== Source excerpt

Do you feel like a grown up yet?

No, not at all. I’ve always been of the opinion that being old is a state of mind (maybe I’m not addressing the OP the right way).

Actually, I feel more “me”, more young, at 33 than I ever have before. I told a co-worker that I was getting my belly button pierced at ChiDope and she asked me if I was having a mid-life crisis! Nope, not at all. It’s just that I no longer give a flying fig what people think of me and can finally do things because I want to do them or because I think they’re cool.

Now that I think of it, maybe that’s the a sign of being grown-up?!

I’m 30 years old the place I live in looks like the ultimate bachelor pad. My roommate and I behave like 2 kids who haven’t had their parents around for a looooong time. Mind you we are kids who drink beer, but still kids. Kids with good jobs who have extra money to spend on TV’s, Stereos, Video games and mindless things :slight_smile: On Sunday mornings I usually get a box of choclate chip cookies, milk and the newspaper, after my yummy breakfast (usually around noon-ish) I realize I have the whole day to better myself in a mature manner, so I grab a beer fire up the Dreamcast and blow away aliens for a bit, scratch myself, then I might go to the bar around the corner grab a beer and a burger and shoot pool. Once I’m done with that I will still have lots of time to kill before the Simpsons are on. Mind you most of my friends act the same way so I usually have company. Cripes I don’t know what I’ll do when when I become as mature as a teenager. My best memory of about 4 years ago was when a bunch of us went ot the circus, I see all these little kids asking there parents for this and that, I just run up and grab a whole bunch of circus stuff, pay for it smile at the kids and then take off running.

====
== Material provided

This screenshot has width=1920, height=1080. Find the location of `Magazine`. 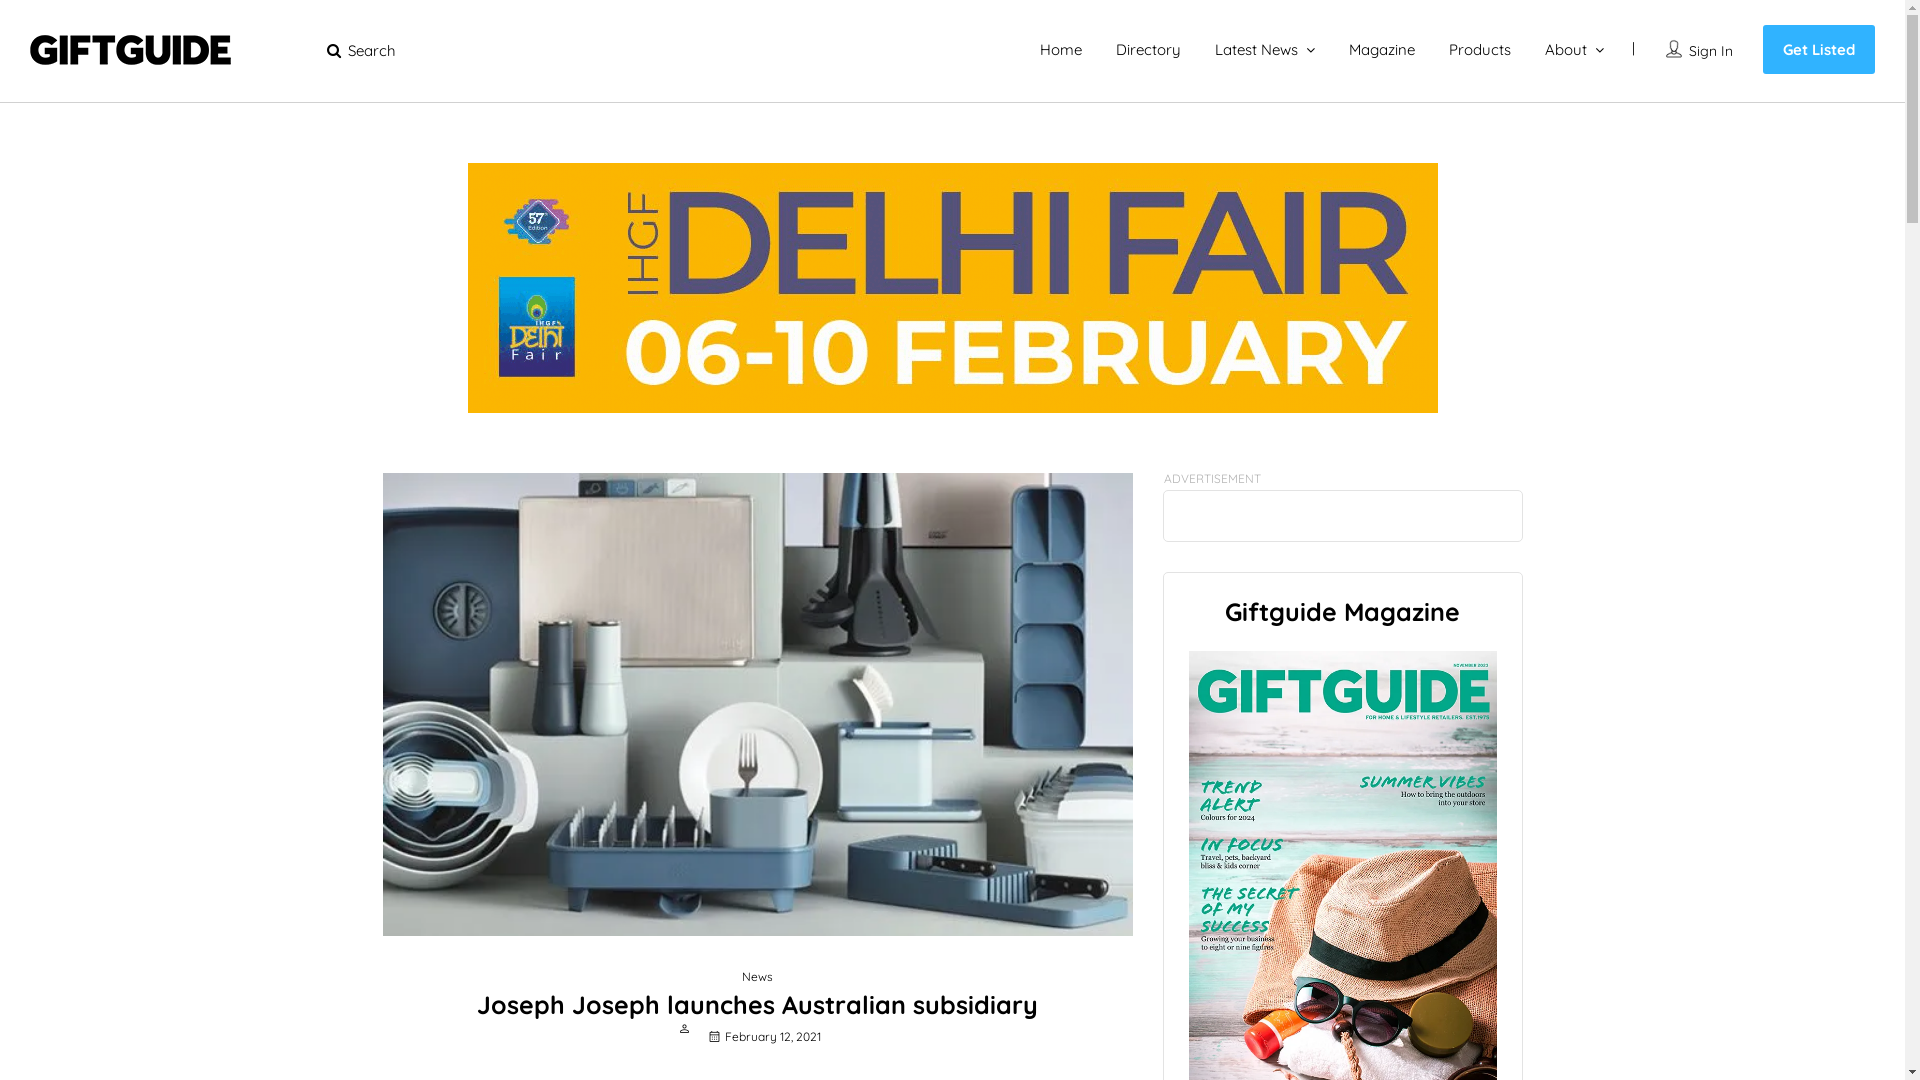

====

Could you carry on the forum thread about feeling like a grown-up, starting right after its last sentence?

## Result below
I don’t feel like a grownup at all. I am 34 now, with a house, a husband, a child, a dog, the whole deal, and I still feel 19.

I asked my mom when she started to feel like a grownup (or if she even did), and she said it happened when she had kids, by default. Well, I’m still waiting.

I’m 33, and sometime in the last year or so, being grown up sort of snuck up on me when I wasn’t paying attention. I’m not totally grown up, but now I don’t feel like one of the grown-ups is going to come into the room (especially at work) and catch me pretending.

Mind you, some people don’t ever grow up. My parents are both in their sixties, and I have a photo of them from last Xmas. My dad is wearing a cake box (empty) on his head, and is trying to strangle my mother, who is defending herself with a 4 pint carton of milk(open). Trust me, it was messy.

And the excuse for all of this? According to my father, “Well she started it!”.

Sometimes I don’t think it’s such a bad thing to turn into your parents!

No, I don’t. I’m married, own a house, have a salaried job, and I still feel like I’m 20 or so, in a way. I mean, I don’t do the same things I did then, but I don’t feel like an adult.

Take financial stuff. I assumed at some point I would find out about that sort of thing, but I just don’t care. I know enough to keep money in my checking account and have a savings and that’s it. I don’t care about the prime interest rate and points and stuff like that. I couldn’t care less.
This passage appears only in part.